What you are asked to do:
Count every line in the entries that holds the word "help". The reply is that count alone.

Extracted material:
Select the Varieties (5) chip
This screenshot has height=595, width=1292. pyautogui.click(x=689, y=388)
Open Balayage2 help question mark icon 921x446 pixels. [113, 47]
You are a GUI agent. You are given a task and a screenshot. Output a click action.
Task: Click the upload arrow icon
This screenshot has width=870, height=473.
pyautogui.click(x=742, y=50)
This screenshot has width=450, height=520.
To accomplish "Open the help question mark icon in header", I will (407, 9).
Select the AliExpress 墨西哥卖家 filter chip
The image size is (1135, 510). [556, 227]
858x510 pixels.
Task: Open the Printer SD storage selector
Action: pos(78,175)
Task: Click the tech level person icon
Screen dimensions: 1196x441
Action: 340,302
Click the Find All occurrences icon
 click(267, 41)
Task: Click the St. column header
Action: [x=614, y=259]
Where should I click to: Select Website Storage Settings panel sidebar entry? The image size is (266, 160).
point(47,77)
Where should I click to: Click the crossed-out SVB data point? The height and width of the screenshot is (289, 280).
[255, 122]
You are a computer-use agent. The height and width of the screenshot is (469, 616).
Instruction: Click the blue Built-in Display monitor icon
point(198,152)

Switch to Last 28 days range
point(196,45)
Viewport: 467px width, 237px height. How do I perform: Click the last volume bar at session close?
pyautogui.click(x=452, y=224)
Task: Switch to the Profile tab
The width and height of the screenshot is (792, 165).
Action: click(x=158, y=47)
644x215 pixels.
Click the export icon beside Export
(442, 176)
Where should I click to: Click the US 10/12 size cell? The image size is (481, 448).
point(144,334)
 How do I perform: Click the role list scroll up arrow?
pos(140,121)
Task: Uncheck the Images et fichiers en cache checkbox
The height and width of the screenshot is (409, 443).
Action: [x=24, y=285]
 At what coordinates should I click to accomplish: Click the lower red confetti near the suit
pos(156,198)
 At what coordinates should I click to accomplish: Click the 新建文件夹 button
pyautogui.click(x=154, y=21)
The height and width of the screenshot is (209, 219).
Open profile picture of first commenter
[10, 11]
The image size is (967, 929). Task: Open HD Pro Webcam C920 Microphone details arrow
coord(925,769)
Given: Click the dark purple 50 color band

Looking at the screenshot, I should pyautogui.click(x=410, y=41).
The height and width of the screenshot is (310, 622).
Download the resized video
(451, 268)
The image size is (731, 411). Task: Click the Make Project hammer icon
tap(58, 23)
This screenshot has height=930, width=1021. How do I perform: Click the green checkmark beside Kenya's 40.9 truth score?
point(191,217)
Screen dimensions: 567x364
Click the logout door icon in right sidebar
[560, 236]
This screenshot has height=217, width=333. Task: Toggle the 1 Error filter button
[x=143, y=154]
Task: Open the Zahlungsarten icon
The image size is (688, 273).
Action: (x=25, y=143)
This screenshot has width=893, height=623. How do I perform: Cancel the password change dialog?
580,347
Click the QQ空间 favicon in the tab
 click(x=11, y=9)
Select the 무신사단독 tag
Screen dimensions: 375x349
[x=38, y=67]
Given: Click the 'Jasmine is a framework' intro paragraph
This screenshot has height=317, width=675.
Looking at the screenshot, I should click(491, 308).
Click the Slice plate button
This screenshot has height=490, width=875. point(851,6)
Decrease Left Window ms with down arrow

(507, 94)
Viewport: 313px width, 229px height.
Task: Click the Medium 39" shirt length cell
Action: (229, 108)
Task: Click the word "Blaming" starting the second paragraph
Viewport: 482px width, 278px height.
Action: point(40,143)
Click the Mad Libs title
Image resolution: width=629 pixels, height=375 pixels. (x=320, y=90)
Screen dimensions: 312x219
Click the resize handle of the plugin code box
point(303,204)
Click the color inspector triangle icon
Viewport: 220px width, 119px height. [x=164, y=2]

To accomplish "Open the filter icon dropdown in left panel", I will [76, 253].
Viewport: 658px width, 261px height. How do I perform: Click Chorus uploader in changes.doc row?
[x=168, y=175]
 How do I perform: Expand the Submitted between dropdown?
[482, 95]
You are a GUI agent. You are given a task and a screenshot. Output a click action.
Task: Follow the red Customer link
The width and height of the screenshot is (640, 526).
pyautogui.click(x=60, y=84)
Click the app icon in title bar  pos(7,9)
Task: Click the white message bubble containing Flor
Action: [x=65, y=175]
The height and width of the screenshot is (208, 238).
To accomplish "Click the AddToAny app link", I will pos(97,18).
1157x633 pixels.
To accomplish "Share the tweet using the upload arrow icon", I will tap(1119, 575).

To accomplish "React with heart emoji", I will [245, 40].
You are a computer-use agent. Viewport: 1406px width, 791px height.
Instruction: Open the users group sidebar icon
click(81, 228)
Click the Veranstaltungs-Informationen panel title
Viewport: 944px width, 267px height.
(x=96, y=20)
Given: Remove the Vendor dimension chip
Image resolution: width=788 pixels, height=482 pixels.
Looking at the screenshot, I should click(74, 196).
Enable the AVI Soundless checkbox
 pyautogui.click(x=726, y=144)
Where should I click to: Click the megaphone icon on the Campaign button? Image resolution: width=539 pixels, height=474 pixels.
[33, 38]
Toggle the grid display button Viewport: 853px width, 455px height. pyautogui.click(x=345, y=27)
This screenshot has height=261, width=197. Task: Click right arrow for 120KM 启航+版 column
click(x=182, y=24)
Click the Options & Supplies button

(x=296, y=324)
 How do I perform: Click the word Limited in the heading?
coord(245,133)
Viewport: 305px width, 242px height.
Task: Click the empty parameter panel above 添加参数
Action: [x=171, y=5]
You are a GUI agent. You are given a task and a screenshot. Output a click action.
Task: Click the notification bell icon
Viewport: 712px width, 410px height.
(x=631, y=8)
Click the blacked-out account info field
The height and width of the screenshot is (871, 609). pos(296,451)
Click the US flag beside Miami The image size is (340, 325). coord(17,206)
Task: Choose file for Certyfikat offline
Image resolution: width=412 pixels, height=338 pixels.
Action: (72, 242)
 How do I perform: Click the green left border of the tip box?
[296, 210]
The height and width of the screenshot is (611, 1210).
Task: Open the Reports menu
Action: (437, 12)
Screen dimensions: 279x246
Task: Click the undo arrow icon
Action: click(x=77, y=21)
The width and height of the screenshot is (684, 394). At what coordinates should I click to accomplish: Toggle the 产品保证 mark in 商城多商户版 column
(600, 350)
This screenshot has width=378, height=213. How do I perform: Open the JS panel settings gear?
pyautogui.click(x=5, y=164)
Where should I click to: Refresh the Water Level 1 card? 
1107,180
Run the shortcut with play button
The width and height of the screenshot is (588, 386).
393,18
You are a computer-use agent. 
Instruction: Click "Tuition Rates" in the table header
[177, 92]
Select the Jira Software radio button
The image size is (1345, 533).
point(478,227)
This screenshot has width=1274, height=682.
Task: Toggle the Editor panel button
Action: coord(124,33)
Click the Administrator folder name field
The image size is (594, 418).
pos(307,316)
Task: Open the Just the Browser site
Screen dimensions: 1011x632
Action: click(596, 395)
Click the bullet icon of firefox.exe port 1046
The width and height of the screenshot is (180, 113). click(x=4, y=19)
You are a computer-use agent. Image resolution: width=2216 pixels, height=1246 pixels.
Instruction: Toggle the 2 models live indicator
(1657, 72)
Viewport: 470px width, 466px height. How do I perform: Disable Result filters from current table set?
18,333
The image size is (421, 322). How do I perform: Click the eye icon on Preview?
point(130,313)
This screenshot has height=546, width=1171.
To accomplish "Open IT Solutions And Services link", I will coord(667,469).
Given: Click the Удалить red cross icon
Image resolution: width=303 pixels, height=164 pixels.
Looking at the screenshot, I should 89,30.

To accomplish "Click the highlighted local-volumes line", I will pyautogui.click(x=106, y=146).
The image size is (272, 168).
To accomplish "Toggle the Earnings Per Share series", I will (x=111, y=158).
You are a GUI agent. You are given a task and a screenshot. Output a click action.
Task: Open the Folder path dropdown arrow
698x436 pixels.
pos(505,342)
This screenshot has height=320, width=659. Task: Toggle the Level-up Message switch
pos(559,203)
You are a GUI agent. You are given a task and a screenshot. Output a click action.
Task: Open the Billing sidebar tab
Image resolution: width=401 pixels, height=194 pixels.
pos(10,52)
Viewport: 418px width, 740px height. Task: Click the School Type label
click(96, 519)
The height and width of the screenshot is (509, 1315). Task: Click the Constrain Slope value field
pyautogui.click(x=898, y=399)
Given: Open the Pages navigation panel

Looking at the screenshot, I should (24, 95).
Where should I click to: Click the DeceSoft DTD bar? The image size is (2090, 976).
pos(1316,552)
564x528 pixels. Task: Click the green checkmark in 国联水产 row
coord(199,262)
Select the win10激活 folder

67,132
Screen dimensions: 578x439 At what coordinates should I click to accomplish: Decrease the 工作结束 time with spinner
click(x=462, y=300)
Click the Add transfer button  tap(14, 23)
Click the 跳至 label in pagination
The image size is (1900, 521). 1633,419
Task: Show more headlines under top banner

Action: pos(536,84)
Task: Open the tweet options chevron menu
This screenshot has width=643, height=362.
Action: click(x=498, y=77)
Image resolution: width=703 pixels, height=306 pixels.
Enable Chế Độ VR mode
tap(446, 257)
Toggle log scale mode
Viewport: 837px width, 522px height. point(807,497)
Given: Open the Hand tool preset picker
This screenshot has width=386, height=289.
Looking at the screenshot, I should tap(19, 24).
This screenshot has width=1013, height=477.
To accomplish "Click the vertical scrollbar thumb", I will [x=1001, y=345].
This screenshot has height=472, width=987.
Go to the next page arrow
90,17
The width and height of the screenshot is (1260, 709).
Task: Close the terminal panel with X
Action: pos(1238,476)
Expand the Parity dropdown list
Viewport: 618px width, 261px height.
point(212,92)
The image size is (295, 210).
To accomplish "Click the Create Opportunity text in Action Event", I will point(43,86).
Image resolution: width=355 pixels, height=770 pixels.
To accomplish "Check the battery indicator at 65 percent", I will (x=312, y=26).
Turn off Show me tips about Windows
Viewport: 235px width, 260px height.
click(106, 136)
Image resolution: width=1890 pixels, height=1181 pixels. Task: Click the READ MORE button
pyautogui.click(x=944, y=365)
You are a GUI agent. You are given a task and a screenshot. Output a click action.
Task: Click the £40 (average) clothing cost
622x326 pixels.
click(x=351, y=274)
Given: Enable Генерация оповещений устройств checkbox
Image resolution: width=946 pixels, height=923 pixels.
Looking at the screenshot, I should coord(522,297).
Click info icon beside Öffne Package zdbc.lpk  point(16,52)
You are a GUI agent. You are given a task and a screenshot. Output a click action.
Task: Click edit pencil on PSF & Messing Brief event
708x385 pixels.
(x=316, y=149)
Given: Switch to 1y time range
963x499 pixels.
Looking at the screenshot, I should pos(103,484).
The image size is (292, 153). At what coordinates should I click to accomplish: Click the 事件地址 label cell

Written solution:
2